WHAT THE TASK ASKS: Copy out the data in full and exactly, passing over the pictures.

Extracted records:
= Beginning of Section =

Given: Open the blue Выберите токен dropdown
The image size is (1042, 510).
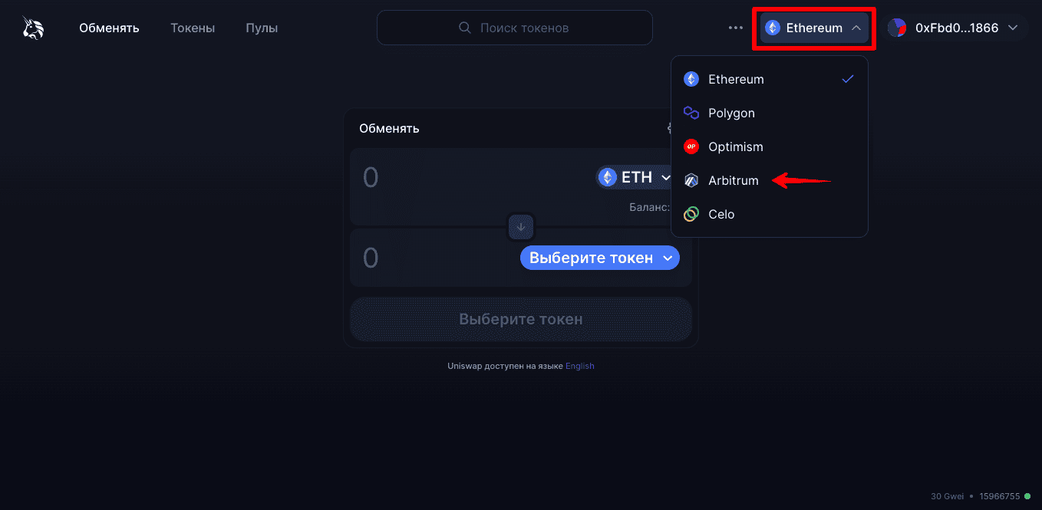Looking at the screenshot, I should [600, 258].
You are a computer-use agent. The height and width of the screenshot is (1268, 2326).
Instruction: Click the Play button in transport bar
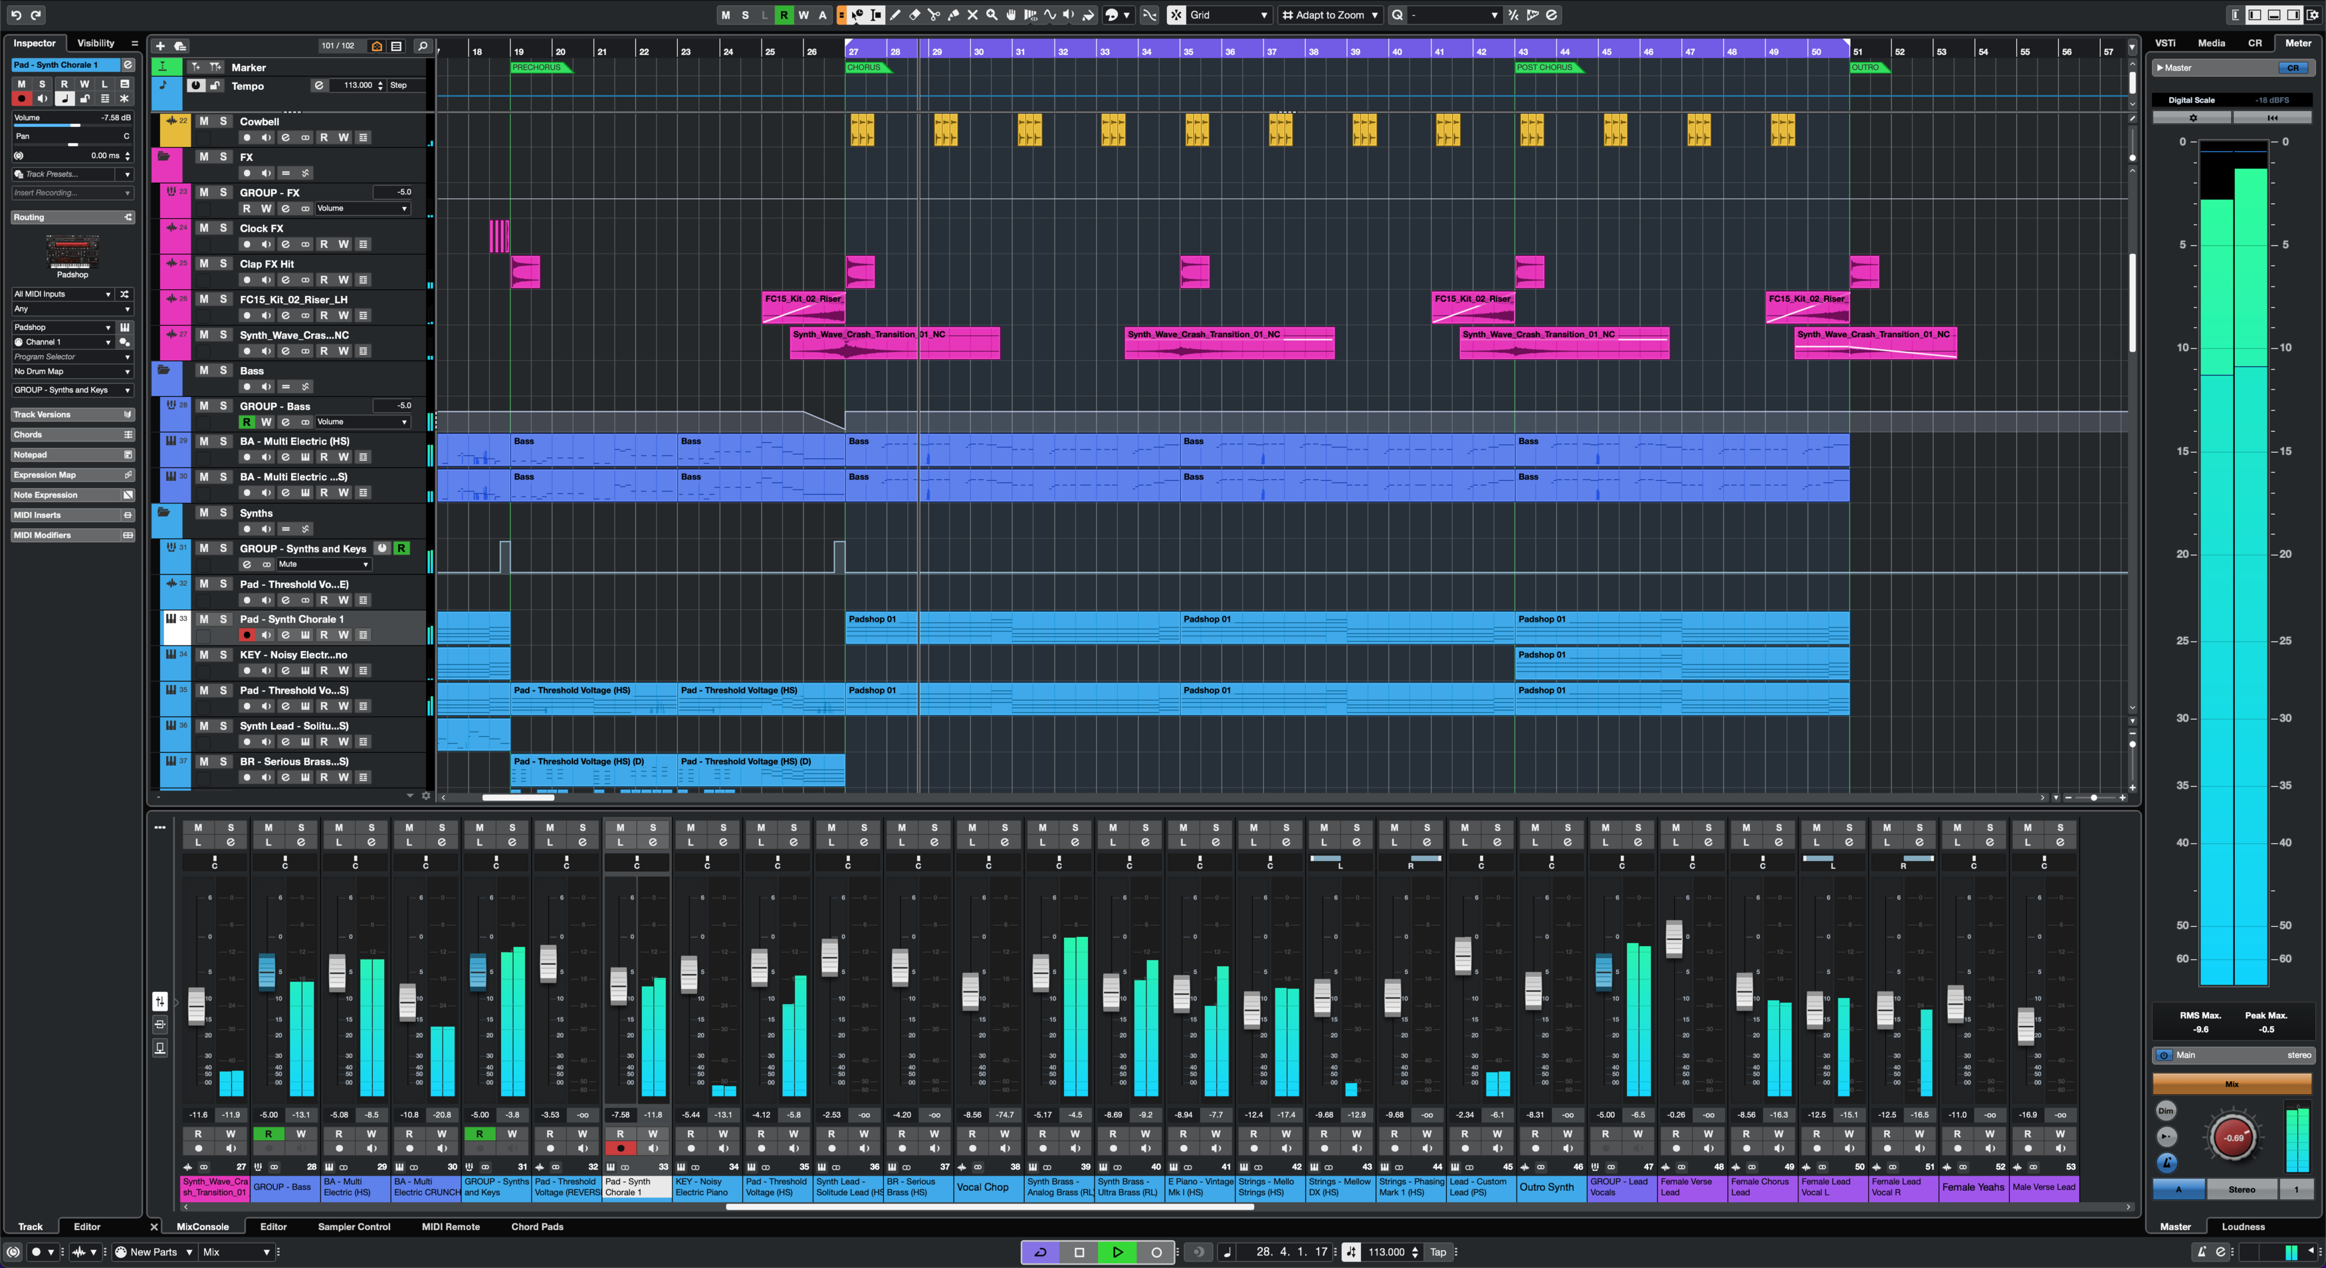(1117, 1251)
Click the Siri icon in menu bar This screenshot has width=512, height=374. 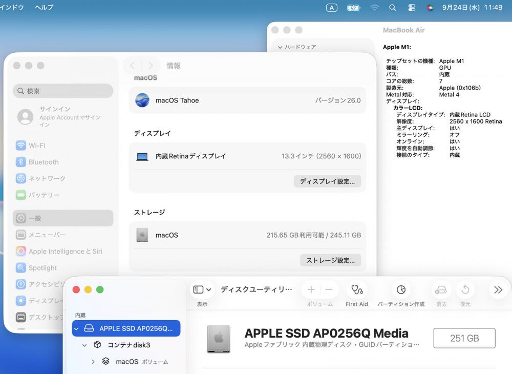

= End of Section =

EXERCISE OUTPUT:
Given: Open the blue Выберите токен dropdown
The image size is (1042, 510).
Looking at the screenshot, I should [600, 258].
You are a computer-use agent. The height and width of the screenshot is (1268, 2326).
Instruction: Click the Play button in transport bar
(1117, 1251)
Click the Siri icon in menu bar This screenshot has width=512, height=374. 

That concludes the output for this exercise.